This intimate, family-focused memoir follows a young woman’s ongoing recovery from a devastating stroke.
In 2021, a few days before her 31st birthday in Manhasset, New York, Goldman suffered a “massive bleed in the left frontal lobe” that left her in a coma for weeks and facing a long recovery when she woke up. This short memoir, which lists Goldman and her mother, Hirshleifer, as co-authors, features sections told from their first-person perspectives as well as those of three others—Goldman’s father, David; her sister, Amanda; and her boyfriend, Mischa. The sections immediately following the stroke and the ensuing crisis offer personal insights from each narrator, and they offer validation of various different coping methods for people going through similar medical emergencies.
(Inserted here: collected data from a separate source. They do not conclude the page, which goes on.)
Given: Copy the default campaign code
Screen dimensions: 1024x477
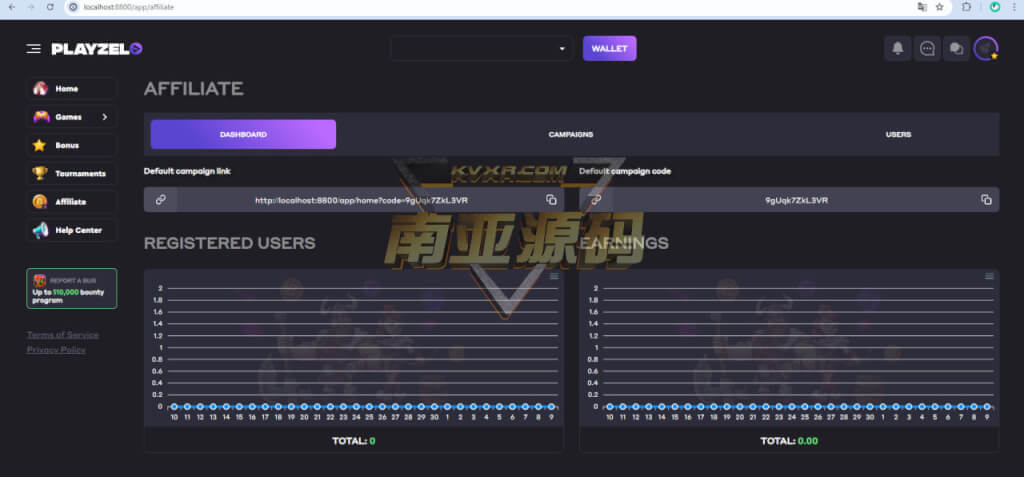Looking at the screenshot, I should click(986, 200).
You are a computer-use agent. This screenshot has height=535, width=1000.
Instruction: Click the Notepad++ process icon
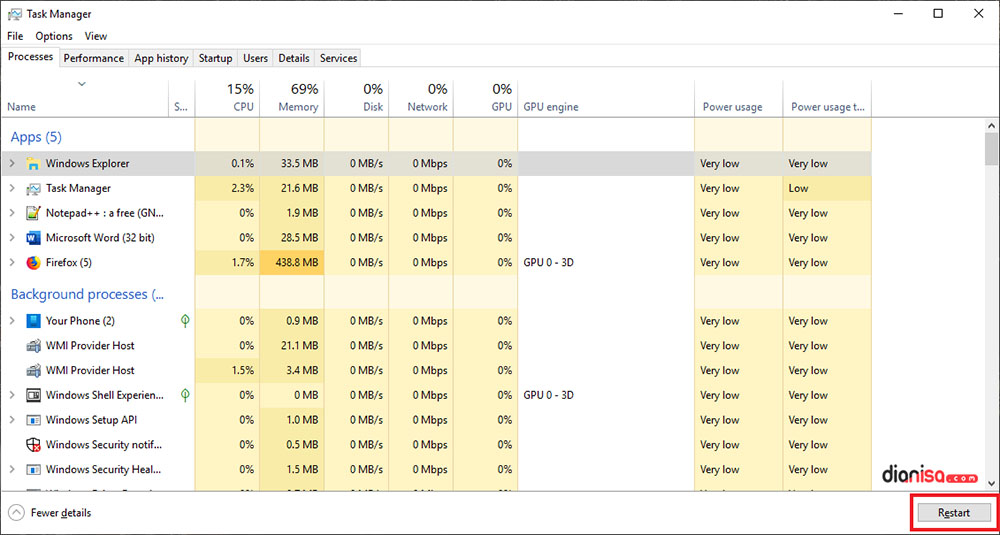(x=34, y=213)
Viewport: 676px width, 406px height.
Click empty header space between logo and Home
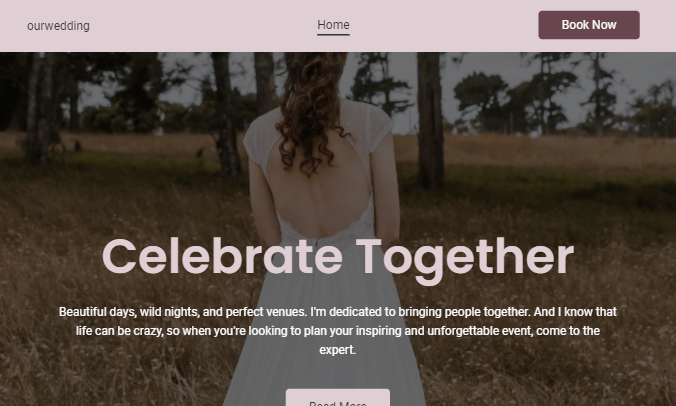203,26
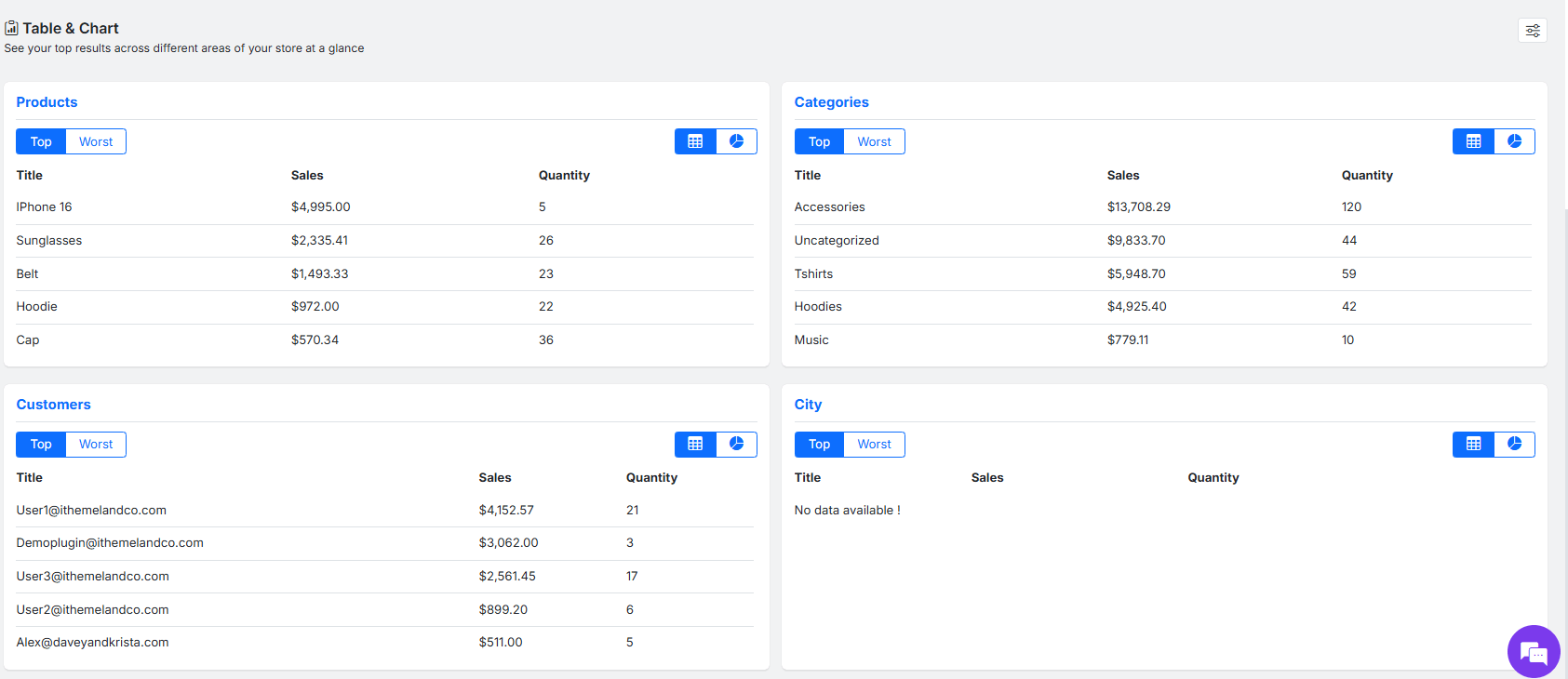Toggle Customers list to Worst
The image size is (1568, 679).
(x=96, y=444)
However, there are only two sections from his perspective, as opposed to the several from each of the other narrators, which makes the book feel a bit structurally imbalanced. Goldman writes that after she woke up from her coma, she had to relearn how to speak, write, and accomplish other tasks, and she effectively tells of how a comprehensive team of medical professionals and therapists helped her recovery. Themes of perseverance and gratitude ring clearly throughout the book; indeed, Goldman states that one of her goals throughout her healing process was to spread a message of positivity, which provided the impetus for this memoir. However, although this is an admirable goal, the desire to fulfill it results in a somewhat truncated narrative; at well under 200 pages in length, the memoir is quite brief, even with the inclusion of medical reports throughout.
A short but uplifting remembrance that may appeal to families searching for inspiration during a medical crisis.